We were able to clearly differentiate the dorsal from the ventral motor areas in the capuchin monkey. Notably, we were able to subdivide the dorsal premotor cortex into areas F2 and F7. Based on the distribution and size of pyramidal cells, we were able to subdivide area F2 into dorsal (F2d) and ventral (F2v) portions, where pyramidal neurons were more abundant and larger in F2d. Our results are in apparent contradiction with the findings of Geyer et al. (2000), where they analyzed the distribution of neurofilament proteins in the dorsolateral premotor cortex of the macaque. They reported a stronger immunoreactivity and higher cell density in layer V of area F2v. This difference between species can be due to intraspecific phenotypic variation and to the fact that both areas represent different parts of the body: area F2d contains a representation of the leg while F2v contains a representation of the arm. However, the portions of F1 representing the leg versus arm do not exhibit any major difference between them (Geyer et al., 2000). It is thereby reasonable to speculate that variations in layer V between F2d and F2v are restricted to the pattern of fibers projecting from the cortex to the spinal cord and brainstem (Dum and Strick, 2005).

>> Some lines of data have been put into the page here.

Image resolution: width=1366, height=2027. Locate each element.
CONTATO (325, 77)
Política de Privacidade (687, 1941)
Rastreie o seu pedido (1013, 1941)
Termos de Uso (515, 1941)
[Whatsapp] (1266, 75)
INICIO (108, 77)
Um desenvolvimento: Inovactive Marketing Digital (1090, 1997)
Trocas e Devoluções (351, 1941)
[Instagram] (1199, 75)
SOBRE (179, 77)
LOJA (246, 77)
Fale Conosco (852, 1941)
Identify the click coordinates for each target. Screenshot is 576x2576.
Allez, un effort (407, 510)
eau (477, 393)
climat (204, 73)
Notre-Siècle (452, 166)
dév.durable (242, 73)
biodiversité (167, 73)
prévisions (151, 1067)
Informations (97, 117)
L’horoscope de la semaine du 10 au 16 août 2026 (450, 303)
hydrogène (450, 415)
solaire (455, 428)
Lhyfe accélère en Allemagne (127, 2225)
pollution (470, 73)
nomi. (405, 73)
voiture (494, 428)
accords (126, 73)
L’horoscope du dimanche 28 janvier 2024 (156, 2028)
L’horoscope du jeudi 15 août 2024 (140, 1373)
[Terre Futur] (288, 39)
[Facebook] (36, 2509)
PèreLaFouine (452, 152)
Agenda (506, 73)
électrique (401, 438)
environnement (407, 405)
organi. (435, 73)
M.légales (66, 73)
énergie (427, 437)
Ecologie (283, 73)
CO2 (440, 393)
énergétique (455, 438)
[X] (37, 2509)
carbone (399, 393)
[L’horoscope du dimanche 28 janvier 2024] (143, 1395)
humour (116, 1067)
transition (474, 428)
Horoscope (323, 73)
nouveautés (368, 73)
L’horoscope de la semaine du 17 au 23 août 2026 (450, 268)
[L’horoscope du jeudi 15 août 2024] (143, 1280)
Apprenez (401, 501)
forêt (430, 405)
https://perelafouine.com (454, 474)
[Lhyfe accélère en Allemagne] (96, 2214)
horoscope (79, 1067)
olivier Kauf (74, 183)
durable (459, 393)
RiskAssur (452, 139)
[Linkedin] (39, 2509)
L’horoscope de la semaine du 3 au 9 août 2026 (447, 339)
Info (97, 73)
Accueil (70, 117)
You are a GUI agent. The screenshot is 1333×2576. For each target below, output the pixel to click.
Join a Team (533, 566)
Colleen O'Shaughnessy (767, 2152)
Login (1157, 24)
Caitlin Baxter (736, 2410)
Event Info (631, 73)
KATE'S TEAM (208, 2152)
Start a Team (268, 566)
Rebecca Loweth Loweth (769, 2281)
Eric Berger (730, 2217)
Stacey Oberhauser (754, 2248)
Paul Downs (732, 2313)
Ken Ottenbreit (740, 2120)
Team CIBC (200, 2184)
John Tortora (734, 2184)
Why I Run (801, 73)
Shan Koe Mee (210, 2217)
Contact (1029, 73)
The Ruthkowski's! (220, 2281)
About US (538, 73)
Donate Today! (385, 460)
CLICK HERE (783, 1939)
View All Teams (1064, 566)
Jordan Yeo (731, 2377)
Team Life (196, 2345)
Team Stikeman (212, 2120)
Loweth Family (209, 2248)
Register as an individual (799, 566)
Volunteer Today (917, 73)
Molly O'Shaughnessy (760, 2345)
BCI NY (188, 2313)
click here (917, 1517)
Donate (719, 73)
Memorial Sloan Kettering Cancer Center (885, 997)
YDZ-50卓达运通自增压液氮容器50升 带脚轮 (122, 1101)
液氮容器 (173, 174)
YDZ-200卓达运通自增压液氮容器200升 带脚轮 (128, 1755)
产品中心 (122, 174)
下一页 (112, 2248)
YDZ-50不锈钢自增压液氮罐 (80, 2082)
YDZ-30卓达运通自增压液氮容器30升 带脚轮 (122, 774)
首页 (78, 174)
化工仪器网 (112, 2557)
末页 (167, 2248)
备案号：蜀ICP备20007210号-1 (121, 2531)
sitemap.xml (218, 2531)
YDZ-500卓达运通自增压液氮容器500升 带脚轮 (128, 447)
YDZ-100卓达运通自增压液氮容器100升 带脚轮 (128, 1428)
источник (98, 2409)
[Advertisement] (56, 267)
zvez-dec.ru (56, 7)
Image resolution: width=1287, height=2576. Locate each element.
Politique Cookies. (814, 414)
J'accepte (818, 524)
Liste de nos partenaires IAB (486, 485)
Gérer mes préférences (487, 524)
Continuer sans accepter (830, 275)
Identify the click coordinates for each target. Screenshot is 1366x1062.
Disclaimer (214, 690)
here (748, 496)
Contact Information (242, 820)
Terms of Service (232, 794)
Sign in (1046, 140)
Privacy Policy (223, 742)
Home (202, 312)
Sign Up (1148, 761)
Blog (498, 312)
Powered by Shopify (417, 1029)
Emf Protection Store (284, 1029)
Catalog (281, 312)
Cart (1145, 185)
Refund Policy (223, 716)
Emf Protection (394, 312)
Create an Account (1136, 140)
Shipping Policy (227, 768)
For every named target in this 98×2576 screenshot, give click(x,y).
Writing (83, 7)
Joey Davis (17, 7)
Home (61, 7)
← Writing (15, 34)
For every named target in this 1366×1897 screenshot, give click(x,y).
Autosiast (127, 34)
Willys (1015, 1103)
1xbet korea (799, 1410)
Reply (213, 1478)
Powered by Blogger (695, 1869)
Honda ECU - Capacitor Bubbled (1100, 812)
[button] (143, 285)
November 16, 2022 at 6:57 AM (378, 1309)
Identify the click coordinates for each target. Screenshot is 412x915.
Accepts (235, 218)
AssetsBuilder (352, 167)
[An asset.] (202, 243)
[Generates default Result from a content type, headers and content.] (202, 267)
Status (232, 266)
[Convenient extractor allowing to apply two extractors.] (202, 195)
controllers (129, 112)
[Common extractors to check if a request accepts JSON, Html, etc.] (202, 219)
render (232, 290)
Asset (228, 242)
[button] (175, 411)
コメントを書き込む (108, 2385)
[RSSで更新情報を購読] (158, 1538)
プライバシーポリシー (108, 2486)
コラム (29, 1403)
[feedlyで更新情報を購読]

Numerous studies indicate that neurofilament proteins participate in the maintenance and stabilization of the axon cytoskeleton (Morris and Lasek, 1982). Its presence in the cell body has been correlated with neuron size and conduction velocity in the corresponding nerve fibers (Hoffman et al., 1987). For example, the relative amount of neurofilament proteins is low in short cortico-cortical connections, intermediate in non-callosal visual connections and high in association pathways and callosal visual connections (Campbell et al., 1991; Hof et al., 1997). Probably, the observed difference in neurofilament distribution between areas F2d and F2v are due to the differential distribution of “slow” and “fast” pyramidal tract neurons. According to Verhaart (1948), 10% of the pyramidal tract fibers have axonal diameters that are approximately 3 micrometers wide (fast fibers). However, these giant pyramidal cells may contribute with only 3% of the descending fibers. At least 7% of fast fibers probably originate in large pyramidal neurons that are not classified as giant cells. SMI-32 immunopositivity in layer V may correspond to this fast fiber population. According to Evarts (1968), these neurons are mostly silent when the animal is at rest, but fire during movement. The presence of SMI-32 positive neurons in layer V of F2v may be due to the role of this area in the motor control of arm movements. The difference between F2d and F2v may also be related to the differential organization of descending projections. Area F2 projects to the reticular formation, where about 30% of this cortico-reticular projection sends collaterals to the spinal cord. Many F2v neurons project to both the reticular formation and to the spinal cord, while area F2d seems to project almost exclusively to the spinal cord (Keizer and Kuypers, 1989).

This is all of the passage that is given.